Un isotope rare de l’oxygène a enfin été détecté tout en révélant un problème avec les lois de la physique
Des scientifiques ont observé une nouvelle forme d’oxygène qui remet en cause de vieilles convictions. Baptisé oxygène-28, cet isotope possède le plus grand nombre de neutrons observé à ce jour dans un atome d’oxygène. Étonnamment, malgré les prévisions de stabilité, il se désintègre rapidement.
Image d’entête : deux exemples d’isotope de l’Oxygène, à gauche l’oxygène-16 et à droite l’oxygène-18. (J. kolf/ Isobar)
Les atomes sont constitués d’un noyau contenant des nucléons, protons et neutrons. Le nombre de protons définit le numéro atomique d’un élément, tandis que le nombre de neutrons peut varier, ce qui donne différents isotopes du même élément. Par exemple, alors que l’oxygène a toujours 8 protons, le nombre de neutrons peut varier.
Avant cette découverte, l’oxygène-26 détenait le record du plus grand nombre de neutrons (18). Cependant, sous la direction de Yosuke Kondo, de l’Université de technologie de Tokyo, les scientifiques ont découvert deux isotopes de l’oxygène jamais vus auparavant : l’oxygène-27 et l’oxygène-28, qui possèdent respectivement 19 et 20 neutrons.
Le RIKEN Radioactive Isotope Beam Factory, au Japon, a servi de cadre à l’expérience. Les scientifiques y ont tiré des isotopes de calcium-48 sur une cible de béryllium, produisant ainsi des atomes plus légers comme le fluor-29. Cet isotope de fluor unique a ensuite été soumis à une collision avec de l’hydrogène liquide, ce qui a permis d’obtenir l’oxygène-28 attendu.
Le Riken RI Beam Factory de Wako, au Japon, crée des flux d’isotopes radioactifs avec l’aide de ce cyclotron annulaire supraconducteur. (Nishina Center for Accelerator-Based Science)
L’oxygène-27 et l’oxygène-28 se sont révélés éphémères, se désintégrant rapidement en oxygène-24 avec quelques neutrons égarés. Mais il y a un hic : traditionnellement, 8 et 20 sont considérés comme des “nombres magiques”, ce qui implique que l’oxygène-28 devrait faire preuve de stabilité.
En physique nucléaire, les nombres magiques correspondent à des nombres de nucléons qui complètent une enveloppe, séparés par des écarts d’énergie substantiels. Les noyaux contenant des enveloppes/ couches de protons et de neutrons remplies par ces nombres sont considérés comme « doublement magiques » et sont donc stables. L’oxygène prédominant de notre atmosphère, l’oxygène 16, répond à ce critère doublement magique.

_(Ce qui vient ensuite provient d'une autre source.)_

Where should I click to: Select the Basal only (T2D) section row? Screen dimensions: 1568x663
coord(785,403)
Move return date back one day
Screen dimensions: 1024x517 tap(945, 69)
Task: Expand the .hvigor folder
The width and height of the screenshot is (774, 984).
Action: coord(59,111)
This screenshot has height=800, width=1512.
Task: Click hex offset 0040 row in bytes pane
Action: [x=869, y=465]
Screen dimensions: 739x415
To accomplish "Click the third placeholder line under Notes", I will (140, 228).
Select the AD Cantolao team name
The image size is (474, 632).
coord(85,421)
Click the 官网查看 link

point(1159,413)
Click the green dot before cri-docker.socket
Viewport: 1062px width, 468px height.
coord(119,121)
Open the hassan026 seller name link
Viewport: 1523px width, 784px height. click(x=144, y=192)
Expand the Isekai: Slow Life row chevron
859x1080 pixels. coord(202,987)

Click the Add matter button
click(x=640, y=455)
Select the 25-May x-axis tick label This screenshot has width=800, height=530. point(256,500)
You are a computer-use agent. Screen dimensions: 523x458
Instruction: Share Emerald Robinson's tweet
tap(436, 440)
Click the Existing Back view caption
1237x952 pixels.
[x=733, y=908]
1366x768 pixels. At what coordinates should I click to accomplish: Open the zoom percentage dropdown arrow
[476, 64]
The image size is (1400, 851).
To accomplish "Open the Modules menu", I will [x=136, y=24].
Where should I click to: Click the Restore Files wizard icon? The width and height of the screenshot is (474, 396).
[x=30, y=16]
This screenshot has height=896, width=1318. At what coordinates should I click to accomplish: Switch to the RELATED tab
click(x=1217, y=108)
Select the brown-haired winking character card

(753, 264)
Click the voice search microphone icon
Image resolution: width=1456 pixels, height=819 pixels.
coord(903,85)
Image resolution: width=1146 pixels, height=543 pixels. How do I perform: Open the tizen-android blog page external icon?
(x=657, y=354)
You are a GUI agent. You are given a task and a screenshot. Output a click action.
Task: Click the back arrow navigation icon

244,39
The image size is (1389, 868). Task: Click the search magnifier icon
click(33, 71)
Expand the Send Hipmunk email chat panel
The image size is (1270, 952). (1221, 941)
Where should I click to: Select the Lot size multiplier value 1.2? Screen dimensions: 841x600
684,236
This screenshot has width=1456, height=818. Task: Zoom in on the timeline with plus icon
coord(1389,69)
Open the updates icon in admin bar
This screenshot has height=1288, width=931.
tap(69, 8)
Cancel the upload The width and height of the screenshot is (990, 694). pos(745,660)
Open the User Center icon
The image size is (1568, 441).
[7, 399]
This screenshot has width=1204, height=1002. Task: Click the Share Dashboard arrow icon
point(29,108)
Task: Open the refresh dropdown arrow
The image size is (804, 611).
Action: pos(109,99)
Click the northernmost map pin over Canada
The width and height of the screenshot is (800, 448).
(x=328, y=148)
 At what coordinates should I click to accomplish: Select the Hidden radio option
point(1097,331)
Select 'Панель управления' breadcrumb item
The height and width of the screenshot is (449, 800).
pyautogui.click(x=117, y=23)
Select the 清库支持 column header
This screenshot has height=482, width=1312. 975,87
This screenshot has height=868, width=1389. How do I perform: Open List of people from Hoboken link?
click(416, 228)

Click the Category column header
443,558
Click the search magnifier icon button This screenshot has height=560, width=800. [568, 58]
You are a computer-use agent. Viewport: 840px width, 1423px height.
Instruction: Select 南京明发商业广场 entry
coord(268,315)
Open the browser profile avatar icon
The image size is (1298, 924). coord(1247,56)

Résumé graphique de l’étude. (Kondo et col./ Nature)
Pendant des années, on a cru que l’oxygène-28 était l’isotope d’oxygène doublement magique qui succédait à l’oxygène-16, mais il est resté introuvable. Aujourd’hui, les découvertes de l’équipe de Kondo présentent une raison convaincante : l’enveloppe de neutrons n’était pas complète, ce qui jette le doute sur le fait que 20 soit un nombre magique.
Les observations actuelles entrent en résonance avec un autre phénomène particulier observé dans les isotopes du néon, du sodium et du magnésium. Dans ces cas, l’enveloppe de 20 neutrons ne se scelle pas. L’anomalie s’étend également au fluor-29 et, de toute évidence, à l’oxygène-28.
Pour approfondir le mystère de cette couche neutronique, il est nécessaire d’effectuer des recherches plus approfondies sur l’état énergétique du noyau. La découverte d’autres méthodes de production de l’oxygène-28 pourrait apporter des éclaircissements supplémentaires, bien que cela reste une entreprise difficile.
L’équipe de Kondo a jeté les bases qui permettront de comprendre de manière révolutionnaire les noyaux doublement magiques, révélant ainsi certaines complexités du monde atomique.
L’étusde publiée dans Nature : First observation of 28O et présentée sur le site de l’Université de technologie de Tokyo : Exploring Light Neutron-Rich Nuclei: First Observation of Oxygen-28.